Explorers surveying mile-deep sea canyons this week off North Carolina’s Outer Banks say they encountered “spectacular” rock walls draped in deep-sea animals and brightly colored corals.
The discoveries were made in the Pamlico Canyon, 20 miles off the Outer Banks, according to the Office of Ocean Exploration and Research team for the National Oceanic and Atmospheric Administration.
Photos collected during the 20-hour dive revealed bright pink, lavender, blue and red sea life dangling from the walls like ornate Christmas decorations.
“We saw spectacular rock faces, many of which were covered in brisingid starfish, cup corals, and other deep-sea animals that get their food from particles passing by in the water,” said a release from Caitlin Adams, operations coordinator for NOAA’s Office of Ocean Exploration and Research.
“We also observed...skates and cusk eels as well as an octopus, red crabs, spider crabs, squat lobsters, and pycnogonid sea spiders.”
NOAA’s team was in the canyon as part of a 22-day expedition to gather “critical baseline information about deep water habitats” off the Mid- and South Atlantic coasts. Much of the work is being conducted off the Carolinas, including the Hatteras Canyon, Kitty Hawk, Blake Ridge and Lookout Deep, NOAA said.
Submarine canyons like those off the Carolinas qualify as “extreme environments,” Adams said. Hence, the team used a remotely operated vehicle (ROV) to photograph the treacherous cliffs, walls and outcroppings, she said.
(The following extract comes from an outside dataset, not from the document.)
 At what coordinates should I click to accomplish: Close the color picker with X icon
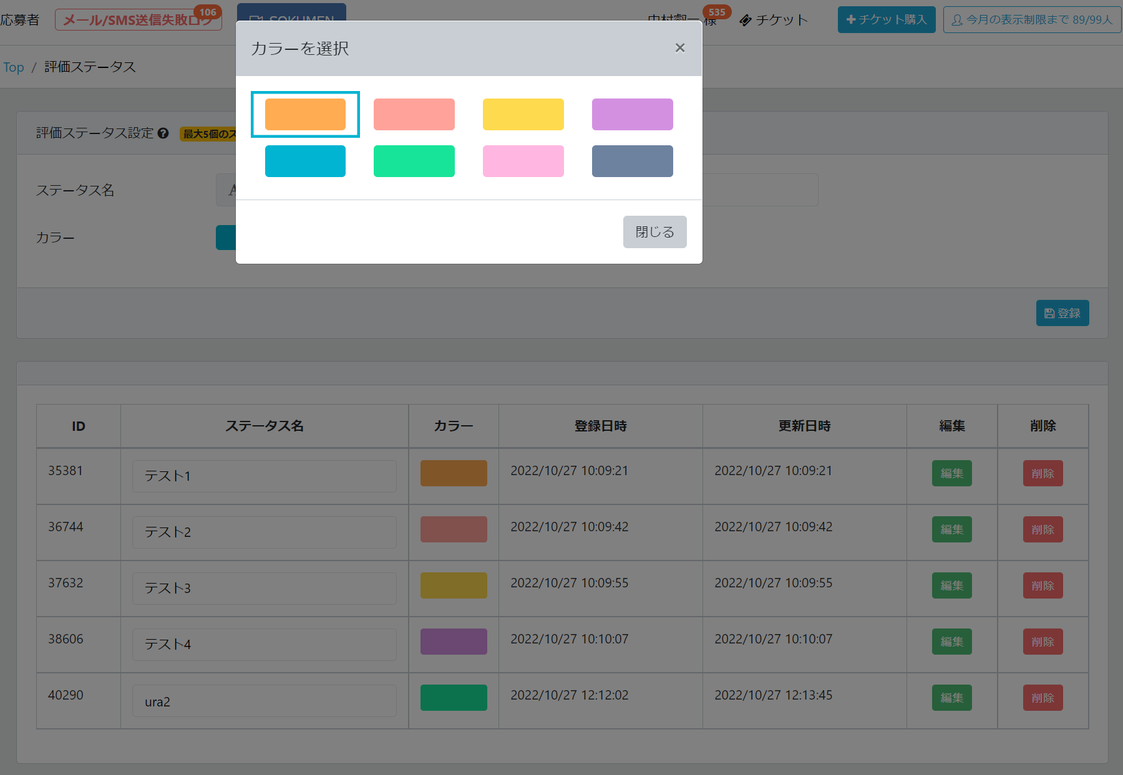click(x=680, y=48)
“Submarine canyons... can be as deep and as wide as the Grand Canyon, but they also cut deeply and narrowly into the continental shelf, acting as funnels from the shallow shelf seafloor to the plains of the deep sea,” she said in the release.
“The canyon walls often have visible striations and are studded with cliffs and rocky outcroppings,” the release continued. “Because of their unique geology, canyons also often have unique current patterns and large amounts of suspended sediments in the water column.”
The ROV started at the bottom of the canyon, and slowly moved up, filming and photographing sea life as it ascended, she said. The team also collected coral and sediment samples, she said.